A loss function can be defined as a measurement of the discrepancy between the observed data and the predicted data by the fitted function. To some extent it can be visualised as a metric of the goodness of a given prediction as you change the settings of your algorithm. For example, in a general linear model the loss function is essentially the sum of squared deviations from the fitted line or plane. A more useful application in the context of High Energy Physics (HEP) is the Maximum Likelihood Estimator (MLE). The MLE is a specific type of probability model estimation, where the loss function is the negative log-likelihood (NLL).

In zfit, loss functions inherit from the BaseLoss class and they follow a common interface, in which the model, the dataset and the fit range (which internally sets norm_range in the PDF and makes sure data only within that range are used) must be given, and where parameter constraints in form of a dictionary {param: constraint} may be given. As an example, we can create an unbinned negative log-likelihood loss (UnbinnedNLL) from the model described in the Basic model section and the data from the Data section:

>>> my_loss = zfit.loss.UnbinnedNLL(model_cb,
>>>                                 data,
>>>                                 fit_range=(-10, 10))

Adding constraints

Constraints (or, in general, penalty terms) can be added to the loss function either by using the constraints keyword when creating the loss object or by using the add_constraints() method. These constraints are specified as a list of penalty terms, which can be any tf.Tensor object that is simply added to the calculation of the loss.

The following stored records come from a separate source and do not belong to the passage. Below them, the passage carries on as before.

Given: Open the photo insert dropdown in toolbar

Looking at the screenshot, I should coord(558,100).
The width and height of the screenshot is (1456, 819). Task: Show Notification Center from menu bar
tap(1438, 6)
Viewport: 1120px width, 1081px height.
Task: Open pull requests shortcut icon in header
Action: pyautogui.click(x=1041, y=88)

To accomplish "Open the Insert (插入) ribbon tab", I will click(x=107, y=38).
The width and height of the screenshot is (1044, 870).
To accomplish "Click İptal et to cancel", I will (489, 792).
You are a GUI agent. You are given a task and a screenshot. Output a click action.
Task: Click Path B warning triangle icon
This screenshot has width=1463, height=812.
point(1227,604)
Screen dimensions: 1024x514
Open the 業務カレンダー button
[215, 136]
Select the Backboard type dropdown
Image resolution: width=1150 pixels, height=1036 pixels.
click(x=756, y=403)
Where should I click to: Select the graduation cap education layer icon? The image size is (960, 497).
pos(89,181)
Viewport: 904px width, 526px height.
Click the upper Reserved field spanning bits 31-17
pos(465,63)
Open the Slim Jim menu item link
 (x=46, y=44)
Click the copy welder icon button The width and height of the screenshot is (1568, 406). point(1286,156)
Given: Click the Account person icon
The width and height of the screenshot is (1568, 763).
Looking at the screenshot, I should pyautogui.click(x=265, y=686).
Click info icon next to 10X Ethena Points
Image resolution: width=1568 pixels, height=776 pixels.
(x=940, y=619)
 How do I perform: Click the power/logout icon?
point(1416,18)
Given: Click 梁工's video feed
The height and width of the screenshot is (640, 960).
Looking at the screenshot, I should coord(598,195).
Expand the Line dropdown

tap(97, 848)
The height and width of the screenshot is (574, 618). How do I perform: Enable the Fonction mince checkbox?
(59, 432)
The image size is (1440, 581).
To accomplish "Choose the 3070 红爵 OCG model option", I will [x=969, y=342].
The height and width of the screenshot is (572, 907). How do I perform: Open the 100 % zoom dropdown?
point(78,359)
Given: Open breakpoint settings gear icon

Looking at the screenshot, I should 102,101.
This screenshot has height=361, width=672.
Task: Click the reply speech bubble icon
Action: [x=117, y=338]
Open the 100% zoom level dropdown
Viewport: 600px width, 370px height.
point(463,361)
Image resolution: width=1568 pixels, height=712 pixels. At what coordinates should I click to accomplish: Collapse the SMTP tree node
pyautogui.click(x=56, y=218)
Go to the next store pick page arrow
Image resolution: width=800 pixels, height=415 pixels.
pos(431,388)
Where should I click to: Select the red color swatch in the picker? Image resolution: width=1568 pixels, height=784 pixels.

Useful implementations of penalties can be found in the zfit.constraint module. For example, if we wanted to add adding a gaussian constraint on the mu parameter of the previous model, we would write:

>>> my_loss = zfit.loss.UnbinnedNLL(model_cb,
>>>                                 data,
>>>                                 fit_range=(-10, 10),
>>>                                 constraints=zfit.constraint.nll_gaussian(params=mu,
>>>                                                                          mu=5279.,
>>>                                                                          sigma=10.))

Simultaneous fits

There are currently two loss functions implementations in the zfit library, the UnbinnedNLL and ExtendedUnbinnedNLL classes, which cover non-extended and extended negative log-likelihoods.

A very common use case likelihood fits in HEP is the possibility to examine simultaneously different datasets (that can be independent or somehow correlated). To build loss functions for simultaneous fits, the addition operator can be used (the particular combination that is performed depends on the type of loss function):

>>> models = [model1, model2]
>>> datasets = [data1, data2]
>>> my_loss1 = zfit.loss.UnbinnedNLL(models[0], datasets[0], fit_range=(-10, 10))
>>> my_loss2 = zfit.loss.UnbinnedNLL(models[1], datasets[1], fit_range=(-10, 10))
>>> my_loss_sim_operator = my_loss1 + my_loss2

The same result can be achieved by passing a list of PDFs on instantiation, along with the same number of datasets and fit ranges:

>>> # Adding a list of models, data and observable ranges
>>> my_loss_sim = zfit.loss.UnbinnedNLL(model=[models], data=[datasets], fit_range=[obsRange])